**EXERCISE REQUIREMENTS**.
Determine how many lines in the material below contain the word "Zeeland", and give that number without comment.
━━━━━━━━━━━━━━━━━━━━
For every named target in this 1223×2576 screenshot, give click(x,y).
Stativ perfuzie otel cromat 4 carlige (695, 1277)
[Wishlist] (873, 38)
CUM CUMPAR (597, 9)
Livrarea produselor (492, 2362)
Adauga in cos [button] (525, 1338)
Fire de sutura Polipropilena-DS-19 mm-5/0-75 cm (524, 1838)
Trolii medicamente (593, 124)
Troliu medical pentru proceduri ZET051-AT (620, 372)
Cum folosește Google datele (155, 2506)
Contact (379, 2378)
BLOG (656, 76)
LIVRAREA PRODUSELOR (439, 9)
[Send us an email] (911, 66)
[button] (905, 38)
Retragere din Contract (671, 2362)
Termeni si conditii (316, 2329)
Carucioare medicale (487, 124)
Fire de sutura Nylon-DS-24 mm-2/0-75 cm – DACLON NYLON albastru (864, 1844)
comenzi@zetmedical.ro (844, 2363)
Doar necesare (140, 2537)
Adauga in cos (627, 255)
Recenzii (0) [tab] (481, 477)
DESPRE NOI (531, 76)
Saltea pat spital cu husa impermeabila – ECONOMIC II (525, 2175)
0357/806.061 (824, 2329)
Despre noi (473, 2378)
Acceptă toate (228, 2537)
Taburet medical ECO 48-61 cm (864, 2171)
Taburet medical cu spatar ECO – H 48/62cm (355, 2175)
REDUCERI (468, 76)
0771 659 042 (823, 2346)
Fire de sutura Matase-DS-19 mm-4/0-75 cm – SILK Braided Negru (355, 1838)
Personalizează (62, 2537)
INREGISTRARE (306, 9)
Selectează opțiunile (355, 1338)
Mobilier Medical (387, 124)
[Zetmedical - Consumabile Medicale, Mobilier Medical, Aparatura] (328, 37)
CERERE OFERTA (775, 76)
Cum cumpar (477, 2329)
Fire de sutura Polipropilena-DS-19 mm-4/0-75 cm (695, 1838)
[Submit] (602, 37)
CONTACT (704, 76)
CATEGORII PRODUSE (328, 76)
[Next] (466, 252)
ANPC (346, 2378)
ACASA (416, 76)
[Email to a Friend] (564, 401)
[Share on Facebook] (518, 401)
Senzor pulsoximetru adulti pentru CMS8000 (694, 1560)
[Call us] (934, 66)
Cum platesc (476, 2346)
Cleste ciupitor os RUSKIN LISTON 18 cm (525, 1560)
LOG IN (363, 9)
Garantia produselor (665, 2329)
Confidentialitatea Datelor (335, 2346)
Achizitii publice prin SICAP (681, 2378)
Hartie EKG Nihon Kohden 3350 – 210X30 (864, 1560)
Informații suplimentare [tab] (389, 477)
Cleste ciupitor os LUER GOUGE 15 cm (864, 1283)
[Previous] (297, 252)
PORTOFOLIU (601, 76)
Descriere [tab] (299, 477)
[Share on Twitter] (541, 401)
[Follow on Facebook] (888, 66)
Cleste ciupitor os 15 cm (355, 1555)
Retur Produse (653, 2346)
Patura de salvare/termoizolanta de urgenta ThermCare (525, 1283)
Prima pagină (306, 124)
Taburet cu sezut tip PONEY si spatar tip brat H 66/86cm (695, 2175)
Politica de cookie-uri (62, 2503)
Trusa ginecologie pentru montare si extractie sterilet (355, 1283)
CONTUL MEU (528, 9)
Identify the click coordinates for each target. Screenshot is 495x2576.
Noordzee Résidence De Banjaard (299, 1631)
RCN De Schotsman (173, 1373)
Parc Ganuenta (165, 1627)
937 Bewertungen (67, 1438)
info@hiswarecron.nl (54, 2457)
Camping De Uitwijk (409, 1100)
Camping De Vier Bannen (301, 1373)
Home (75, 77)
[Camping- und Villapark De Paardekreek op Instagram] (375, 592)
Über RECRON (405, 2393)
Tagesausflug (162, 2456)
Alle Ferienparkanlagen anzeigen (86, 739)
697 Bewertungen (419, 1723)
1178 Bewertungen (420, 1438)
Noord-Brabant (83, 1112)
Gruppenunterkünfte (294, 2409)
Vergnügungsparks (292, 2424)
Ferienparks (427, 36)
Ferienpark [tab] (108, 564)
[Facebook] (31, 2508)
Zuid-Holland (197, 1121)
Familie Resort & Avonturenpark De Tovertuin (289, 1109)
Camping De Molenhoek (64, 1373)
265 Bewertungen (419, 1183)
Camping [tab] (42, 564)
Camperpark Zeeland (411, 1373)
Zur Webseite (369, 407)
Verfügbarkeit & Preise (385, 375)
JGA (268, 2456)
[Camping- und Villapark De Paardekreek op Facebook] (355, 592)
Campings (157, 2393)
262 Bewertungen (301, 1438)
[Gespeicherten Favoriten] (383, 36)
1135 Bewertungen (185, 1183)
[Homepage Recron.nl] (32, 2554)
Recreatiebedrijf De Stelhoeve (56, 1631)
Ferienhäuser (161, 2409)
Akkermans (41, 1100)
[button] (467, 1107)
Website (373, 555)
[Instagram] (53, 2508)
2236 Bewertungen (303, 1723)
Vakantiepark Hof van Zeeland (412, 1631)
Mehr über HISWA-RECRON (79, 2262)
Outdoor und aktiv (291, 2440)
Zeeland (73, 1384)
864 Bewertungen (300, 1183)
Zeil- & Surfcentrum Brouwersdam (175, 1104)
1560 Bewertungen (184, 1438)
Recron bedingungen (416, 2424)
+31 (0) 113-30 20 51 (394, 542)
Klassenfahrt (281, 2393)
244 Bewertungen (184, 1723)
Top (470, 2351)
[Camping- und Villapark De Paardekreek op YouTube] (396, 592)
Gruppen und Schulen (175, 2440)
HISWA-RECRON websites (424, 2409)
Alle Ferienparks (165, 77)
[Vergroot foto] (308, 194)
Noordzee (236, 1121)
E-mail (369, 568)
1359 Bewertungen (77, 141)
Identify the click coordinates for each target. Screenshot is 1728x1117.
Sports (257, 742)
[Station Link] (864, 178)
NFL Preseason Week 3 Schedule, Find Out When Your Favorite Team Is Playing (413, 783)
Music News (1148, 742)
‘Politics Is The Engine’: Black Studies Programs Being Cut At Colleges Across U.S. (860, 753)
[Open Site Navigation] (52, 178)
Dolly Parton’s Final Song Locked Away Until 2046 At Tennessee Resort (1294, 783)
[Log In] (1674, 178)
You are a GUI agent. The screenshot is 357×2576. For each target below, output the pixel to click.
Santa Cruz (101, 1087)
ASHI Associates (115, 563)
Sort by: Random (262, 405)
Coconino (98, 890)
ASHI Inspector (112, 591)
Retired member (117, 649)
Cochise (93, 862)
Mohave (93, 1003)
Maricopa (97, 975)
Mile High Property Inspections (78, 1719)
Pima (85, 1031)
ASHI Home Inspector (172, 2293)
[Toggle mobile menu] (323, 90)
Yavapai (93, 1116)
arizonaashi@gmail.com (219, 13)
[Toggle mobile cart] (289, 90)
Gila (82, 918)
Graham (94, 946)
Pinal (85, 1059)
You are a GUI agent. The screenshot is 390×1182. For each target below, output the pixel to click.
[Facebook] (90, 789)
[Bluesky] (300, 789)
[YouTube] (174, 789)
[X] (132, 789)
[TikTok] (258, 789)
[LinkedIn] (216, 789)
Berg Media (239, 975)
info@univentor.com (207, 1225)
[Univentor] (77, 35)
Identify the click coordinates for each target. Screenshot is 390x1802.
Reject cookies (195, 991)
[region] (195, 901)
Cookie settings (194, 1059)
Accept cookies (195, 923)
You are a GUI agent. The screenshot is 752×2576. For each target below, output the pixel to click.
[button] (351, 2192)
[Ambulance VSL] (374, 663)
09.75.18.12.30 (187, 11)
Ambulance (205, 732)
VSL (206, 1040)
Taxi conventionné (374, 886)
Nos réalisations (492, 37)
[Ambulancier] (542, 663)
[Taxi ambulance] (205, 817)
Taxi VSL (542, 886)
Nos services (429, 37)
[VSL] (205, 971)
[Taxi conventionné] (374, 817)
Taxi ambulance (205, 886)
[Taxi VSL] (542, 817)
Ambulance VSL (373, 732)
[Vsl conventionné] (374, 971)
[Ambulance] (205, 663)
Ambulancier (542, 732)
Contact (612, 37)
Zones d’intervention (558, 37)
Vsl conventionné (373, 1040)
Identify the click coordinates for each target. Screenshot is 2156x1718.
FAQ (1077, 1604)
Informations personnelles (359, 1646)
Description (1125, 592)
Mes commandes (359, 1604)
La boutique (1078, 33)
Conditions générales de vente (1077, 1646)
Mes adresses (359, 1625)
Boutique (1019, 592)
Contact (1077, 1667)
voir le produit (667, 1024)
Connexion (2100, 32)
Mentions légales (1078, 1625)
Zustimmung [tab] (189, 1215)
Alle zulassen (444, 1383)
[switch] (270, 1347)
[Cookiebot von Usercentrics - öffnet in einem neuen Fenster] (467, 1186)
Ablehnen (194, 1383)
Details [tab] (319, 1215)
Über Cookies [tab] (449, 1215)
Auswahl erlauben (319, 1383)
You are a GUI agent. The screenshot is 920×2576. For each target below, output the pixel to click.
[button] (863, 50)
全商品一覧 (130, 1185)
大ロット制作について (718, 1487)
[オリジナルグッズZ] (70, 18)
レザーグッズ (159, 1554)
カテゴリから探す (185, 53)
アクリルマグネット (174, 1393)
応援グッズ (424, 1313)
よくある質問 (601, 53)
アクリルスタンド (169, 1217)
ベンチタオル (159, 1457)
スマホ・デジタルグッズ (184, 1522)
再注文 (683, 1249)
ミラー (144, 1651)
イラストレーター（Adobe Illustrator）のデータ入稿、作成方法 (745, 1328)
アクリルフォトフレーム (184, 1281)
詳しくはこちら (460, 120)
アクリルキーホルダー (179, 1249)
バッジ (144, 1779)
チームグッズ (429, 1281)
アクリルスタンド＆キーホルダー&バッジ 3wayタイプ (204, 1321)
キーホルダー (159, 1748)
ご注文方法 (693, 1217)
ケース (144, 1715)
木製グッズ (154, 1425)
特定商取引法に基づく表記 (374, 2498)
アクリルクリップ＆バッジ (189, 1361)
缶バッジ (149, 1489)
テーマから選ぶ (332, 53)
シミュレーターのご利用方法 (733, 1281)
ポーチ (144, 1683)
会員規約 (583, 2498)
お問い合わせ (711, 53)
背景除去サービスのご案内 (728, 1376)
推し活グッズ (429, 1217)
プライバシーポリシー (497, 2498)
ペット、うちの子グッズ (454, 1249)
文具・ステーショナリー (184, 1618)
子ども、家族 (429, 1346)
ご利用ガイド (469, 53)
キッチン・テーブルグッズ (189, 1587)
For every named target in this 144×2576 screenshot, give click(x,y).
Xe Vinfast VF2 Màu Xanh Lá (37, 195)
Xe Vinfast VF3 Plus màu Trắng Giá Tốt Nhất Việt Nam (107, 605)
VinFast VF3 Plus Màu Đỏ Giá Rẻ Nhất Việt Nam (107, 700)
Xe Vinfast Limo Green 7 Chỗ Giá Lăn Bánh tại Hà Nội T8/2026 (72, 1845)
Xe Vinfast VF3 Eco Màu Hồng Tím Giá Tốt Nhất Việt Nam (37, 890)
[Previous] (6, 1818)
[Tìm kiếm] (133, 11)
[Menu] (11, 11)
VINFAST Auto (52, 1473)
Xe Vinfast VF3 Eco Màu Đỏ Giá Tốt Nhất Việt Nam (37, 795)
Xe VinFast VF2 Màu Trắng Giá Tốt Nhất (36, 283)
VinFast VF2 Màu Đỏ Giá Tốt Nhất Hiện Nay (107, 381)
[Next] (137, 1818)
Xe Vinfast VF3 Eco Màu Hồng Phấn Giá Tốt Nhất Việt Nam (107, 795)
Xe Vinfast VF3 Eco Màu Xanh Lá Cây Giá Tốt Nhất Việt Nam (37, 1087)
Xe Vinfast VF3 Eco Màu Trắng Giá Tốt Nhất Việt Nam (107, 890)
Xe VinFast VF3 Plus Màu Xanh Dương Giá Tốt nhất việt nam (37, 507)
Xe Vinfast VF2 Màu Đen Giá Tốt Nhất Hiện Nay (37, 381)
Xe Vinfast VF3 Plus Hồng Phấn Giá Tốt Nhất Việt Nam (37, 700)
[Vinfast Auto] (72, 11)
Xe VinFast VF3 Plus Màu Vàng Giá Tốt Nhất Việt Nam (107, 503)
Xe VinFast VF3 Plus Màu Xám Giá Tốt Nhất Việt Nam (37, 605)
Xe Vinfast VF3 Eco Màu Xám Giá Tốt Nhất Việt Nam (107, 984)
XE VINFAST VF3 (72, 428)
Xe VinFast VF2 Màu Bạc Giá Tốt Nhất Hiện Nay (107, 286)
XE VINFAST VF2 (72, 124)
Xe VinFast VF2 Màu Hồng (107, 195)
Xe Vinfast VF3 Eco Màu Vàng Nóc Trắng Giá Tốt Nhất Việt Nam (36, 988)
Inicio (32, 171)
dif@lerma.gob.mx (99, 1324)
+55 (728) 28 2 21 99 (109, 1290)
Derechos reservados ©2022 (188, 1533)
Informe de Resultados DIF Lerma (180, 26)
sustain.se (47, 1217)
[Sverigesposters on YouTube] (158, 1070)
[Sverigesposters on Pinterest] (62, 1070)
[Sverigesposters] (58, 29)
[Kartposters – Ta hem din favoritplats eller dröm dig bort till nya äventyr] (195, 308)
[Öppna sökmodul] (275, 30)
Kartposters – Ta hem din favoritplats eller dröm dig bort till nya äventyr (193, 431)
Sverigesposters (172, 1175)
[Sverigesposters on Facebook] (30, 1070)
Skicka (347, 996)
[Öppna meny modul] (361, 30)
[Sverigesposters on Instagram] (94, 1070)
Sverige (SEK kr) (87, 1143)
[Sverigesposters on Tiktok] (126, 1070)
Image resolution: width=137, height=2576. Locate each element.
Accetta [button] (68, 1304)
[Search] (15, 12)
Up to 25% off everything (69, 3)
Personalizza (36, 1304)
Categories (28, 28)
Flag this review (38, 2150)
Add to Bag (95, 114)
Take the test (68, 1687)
━━━━━━━━━━━━━━━━━━━━
**ANSWER BOX**.
3